Letter: What could possibly go wrong with diversions?
So, the Front Range is scaremongering again. Let us suck the water out of the high-country rivers or you will drown in a flood — like Sodom and Gomorrah — oh wait, that was brimstone and fire. It’s so difficult to keep track. Sure, diversions are something we’ve done a lot, so why not just keep doing what we have been doing all along. I mean, what could possibly go wrong?

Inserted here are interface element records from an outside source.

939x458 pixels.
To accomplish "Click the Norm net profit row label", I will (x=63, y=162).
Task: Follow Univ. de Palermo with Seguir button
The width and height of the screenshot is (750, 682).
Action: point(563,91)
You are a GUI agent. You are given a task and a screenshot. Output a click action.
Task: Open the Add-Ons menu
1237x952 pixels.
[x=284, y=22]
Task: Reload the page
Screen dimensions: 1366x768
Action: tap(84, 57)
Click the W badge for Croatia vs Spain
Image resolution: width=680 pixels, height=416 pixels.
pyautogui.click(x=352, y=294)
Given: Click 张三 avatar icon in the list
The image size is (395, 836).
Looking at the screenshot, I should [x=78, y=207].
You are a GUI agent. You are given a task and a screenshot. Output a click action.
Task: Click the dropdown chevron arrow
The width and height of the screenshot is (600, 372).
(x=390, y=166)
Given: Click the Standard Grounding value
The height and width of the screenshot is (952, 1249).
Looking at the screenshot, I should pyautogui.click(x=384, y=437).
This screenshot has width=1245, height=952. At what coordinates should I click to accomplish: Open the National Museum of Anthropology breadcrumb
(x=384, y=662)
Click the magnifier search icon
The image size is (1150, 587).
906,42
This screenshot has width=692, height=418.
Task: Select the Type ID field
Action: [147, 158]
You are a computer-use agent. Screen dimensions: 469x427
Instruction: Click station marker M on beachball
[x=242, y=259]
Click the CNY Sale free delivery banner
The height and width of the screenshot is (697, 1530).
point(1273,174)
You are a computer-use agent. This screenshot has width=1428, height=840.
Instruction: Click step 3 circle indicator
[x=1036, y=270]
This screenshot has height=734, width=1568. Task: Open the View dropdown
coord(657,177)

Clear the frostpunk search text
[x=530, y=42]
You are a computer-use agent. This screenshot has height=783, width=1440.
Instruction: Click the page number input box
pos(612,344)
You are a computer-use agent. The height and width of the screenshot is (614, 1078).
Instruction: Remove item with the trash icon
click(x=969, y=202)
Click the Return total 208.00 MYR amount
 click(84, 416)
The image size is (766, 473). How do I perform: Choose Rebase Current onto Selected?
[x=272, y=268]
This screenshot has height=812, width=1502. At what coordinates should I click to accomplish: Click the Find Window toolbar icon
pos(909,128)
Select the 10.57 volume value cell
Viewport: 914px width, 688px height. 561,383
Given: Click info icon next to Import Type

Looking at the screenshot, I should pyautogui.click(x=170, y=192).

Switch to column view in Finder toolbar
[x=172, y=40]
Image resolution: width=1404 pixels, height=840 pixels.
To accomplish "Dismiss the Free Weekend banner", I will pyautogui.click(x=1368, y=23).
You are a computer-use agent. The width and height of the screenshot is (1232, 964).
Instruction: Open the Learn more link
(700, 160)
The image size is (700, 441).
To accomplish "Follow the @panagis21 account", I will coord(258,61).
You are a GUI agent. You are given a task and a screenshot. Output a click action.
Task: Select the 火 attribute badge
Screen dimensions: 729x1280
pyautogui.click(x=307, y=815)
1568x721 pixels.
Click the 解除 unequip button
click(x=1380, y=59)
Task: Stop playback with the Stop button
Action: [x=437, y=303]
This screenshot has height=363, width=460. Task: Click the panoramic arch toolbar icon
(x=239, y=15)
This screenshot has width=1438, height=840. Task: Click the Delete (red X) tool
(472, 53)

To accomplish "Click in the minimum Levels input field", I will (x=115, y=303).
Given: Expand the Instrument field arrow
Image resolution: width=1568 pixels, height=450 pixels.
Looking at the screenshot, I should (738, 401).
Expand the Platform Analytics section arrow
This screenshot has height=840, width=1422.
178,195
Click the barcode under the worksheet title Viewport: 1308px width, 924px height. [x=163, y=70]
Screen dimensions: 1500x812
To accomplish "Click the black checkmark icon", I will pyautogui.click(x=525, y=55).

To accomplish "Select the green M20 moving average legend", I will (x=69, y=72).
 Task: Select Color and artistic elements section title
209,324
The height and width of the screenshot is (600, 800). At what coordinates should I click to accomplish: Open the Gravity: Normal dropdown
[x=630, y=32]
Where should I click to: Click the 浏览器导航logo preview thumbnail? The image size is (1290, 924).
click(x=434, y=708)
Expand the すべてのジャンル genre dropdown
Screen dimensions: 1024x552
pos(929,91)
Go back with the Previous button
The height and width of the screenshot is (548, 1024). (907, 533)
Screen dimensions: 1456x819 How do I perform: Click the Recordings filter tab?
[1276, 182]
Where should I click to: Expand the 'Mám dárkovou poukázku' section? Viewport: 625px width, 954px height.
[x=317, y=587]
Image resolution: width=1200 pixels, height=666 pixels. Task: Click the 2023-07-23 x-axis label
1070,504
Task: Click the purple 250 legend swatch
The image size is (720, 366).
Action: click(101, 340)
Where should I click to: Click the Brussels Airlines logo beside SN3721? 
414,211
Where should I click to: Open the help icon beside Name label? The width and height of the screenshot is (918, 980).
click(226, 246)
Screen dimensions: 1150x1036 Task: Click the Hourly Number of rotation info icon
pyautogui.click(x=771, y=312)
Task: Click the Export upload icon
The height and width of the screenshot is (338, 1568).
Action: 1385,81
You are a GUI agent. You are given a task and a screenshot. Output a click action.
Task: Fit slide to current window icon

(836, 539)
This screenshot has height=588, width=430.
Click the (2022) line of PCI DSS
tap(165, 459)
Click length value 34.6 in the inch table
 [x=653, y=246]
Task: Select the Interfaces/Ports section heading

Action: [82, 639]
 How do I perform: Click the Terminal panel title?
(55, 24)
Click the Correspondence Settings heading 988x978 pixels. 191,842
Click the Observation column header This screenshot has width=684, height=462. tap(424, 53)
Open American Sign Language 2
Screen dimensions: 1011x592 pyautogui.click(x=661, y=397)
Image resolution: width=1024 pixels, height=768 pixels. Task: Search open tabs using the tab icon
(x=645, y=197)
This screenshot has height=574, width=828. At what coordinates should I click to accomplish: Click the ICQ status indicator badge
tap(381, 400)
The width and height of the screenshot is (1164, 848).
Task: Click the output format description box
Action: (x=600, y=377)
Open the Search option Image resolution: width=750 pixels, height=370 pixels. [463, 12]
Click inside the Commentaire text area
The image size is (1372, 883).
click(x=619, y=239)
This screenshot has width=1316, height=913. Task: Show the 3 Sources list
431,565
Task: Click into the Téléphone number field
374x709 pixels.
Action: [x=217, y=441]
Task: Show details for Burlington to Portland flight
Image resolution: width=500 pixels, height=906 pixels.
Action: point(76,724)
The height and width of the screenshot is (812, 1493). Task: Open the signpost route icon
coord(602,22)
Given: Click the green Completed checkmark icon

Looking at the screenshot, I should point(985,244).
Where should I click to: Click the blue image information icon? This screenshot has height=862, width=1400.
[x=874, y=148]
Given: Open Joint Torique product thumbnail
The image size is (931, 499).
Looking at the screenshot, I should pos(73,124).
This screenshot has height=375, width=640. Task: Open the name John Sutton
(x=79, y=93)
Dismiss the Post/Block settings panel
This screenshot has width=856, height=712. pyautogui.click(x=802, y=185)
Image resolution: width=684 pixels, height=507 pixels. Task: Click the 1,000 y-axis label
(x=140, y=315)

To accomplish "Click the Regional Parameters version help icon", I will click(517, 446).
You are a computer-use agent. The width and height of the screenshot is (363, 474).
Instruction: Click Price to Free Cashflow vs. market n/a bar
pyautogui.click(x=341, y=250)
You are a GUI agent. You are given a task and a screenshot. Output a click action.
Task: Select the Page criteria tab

“Dewatering” will not protect you from floods. In fact, it will likely increase the severity and devastation. Here’s the way it works — you diminish stream flow, which deprives the stream banks of water. The riparian areas on the stream bank die of thirst. You’re left with rocky stream banks and the water runs more swiftly and cuts deeper and deeper until you have a rocky channel or a desert wash. This is a vicious circle — the stream gets rockier and deeper, the banks disappear, the “micro burst” events become tidal waves. The way to stop this isn’t dams or “dewatering,” it’s rehabilitation of the stream bed and its banks. Think of each riparian area along the river as a sponge. Think of each bend in the river as its own little S-curve slowing the flow and creating one emergency overflow pond after another. You want to really create some flood protection? Stop shooting beavers, put the water into the soil, let it flow to the sea, support the natural systems that work just fine as long as we don’t try and “improve” them and tell the Front Range to vote “yes” on those rain barrels so that the rain they’re wasting down the storm drain can feed their precious front lawns.
I wish that the city of Aspen and Pitkin County would start implementing Bill Zeedyk and Van Clothier’s induced meandering restoration methods. It would be in Aspen Skiing Co.’s best interest as well — after all, what are we without all “man-made” snow?